• **WORK ORDER**
Copy out, exactly as given, every line from the line with "[Share] (376, 256)" to the end of the listing, both of those lines included.

##### AVAILABLE DATA

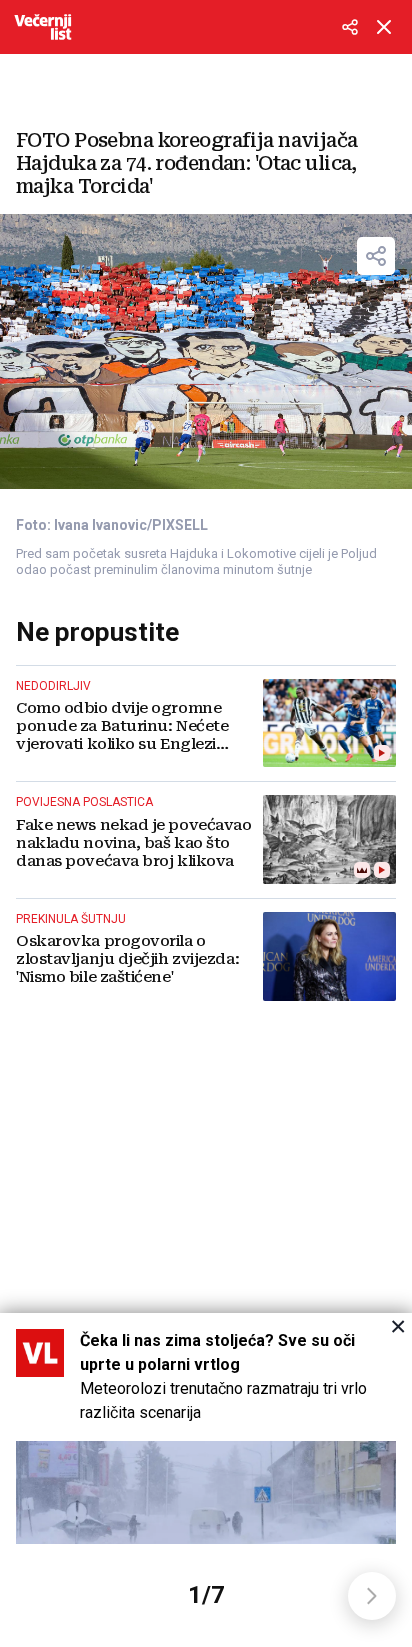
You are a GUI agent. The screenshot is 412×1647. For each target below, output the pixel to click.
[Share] (376, 256)
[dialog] (206, 1480)
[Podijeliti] (350, 27)
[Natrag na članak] (384, 27)
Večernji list (43, 27)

##########

• **RESULT OF THIS TASK**
[Share] (376, 256)
[dialog] (206, 1480)
[Podijeliti] (350, 27)
[Natrag na članak] (384, 27)
Večernji list (43, 27)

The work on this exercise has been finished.